L’immigré comme bouc émissaire

Darmanin et Le Pen se sont fait des politesses, se complimentant parfois, se critiquant rarement. Car les points communs entre ces deux-là sont nombreux. À commencer par la démagogie raciste contre les musulmans, accusés de tous les maux. Les propositions que Darmanin venait présenter devant les caméras ont été appuyées par Le Pen. Le ministre de l’Intérieur en a même rajouté en qualifiant la représentante d’extrême-droite de « molle » face à l’islam. Un cadeau qu’elle a vite accepté, se payant le luxe d’apparaître posée. Elle sait que ceux qui sont sensibles au racisme préféreront toujours l’original à la copie. D’autant plus que Le Pen ne cesse de réclamer un référendum sur l’immigration, histoire de focaliser les débats sur ce thème et d’éviter les sujets sociaux.

Car le racisme n’est pas leur seul point commun. Il y a l’absence de réponses à la hauteur des problèmes quotidiens de la population. Les travailleurs licenciés un peu partout dans le pays ? Les petits commerçants ruinés ? Les queues devant les centres d’aide alimentaire ? La hausse du chômage avec six millions de chômeurs et dix millions de pauvres ? Les impayés de loyer qui explosent au point que les expulsions de mars ont été décalées en juin ? Il n’en a pas été question. A quand un référendum sur l’interdiction des licenciements ou sur le partage du travail ?

Frontières fermées aux réfugiés, mais ouvertes à l’évasion fiscale

Évidemment, Darmanin n’a pas critiqué les centaines de milliards versés au patronat sans contreparties. Mais Le Pen non plus, qui se présente pourtant comme la protectrice des Français modestes, il est vrai uniquement par temps électoral.

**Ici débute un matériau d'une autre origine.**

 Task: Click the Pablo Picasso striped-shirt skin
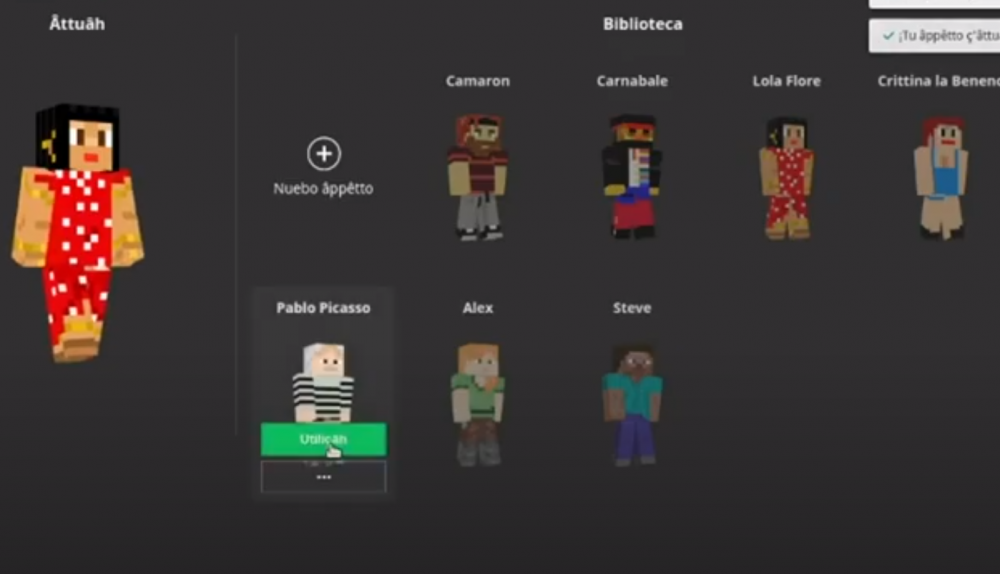point(322,381)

Pourtant, il y aurait de quoi faire. Le journal Le Monde révèle que 29 des 37 groupes du CAC 40 sont domiciliés au Luxembourg, par le biais de filiales sans réelles activités sur le sol de ce paradis fiscal. Si les réfugiés qui fuient la misère et l’oppression se font refouler, les frontières restent grandes ouvertes aux grands capitalistes et aux grosses fortunes. « Entre l’optimisation fiscale légale et la fraude, la frontière est parfois très ténue » écrit Le Monde, tandis qu’un magistrat financier l’avoue : « Il y a beaucoup d’enjeux, y compris politiques, autour du contrôle fiscal des grands groupes. L’administration fiscale est beaucoup plus prudente envers les entreprises qu’à l’égard des particuliers. » Les grands groupes et la grande bourgeoisie ont des États à leur service pour fermer les yeux sur leurs fraudes. Pour les pauvres et les salariés, il n’en est pas de même.

Entre la peste et le choléra

Depuis que Macron a été élu, il n’a fait que servir les très riches, s’en prendre aux droits des travailleurs, expulser les étrangers, réprimer toute contestation à coups de brutalité policière. Un programme que Le Pen ne peut qu’approuver, même du bout des lèvres et en faisant de la surenchère.

Darmanin et le Pen ont fait un numéro de cirque ce soir-là. Très ennuyeux et inquiétant. Ce débat a surtout montré une chose : qu’une autre alternative est nécessaire.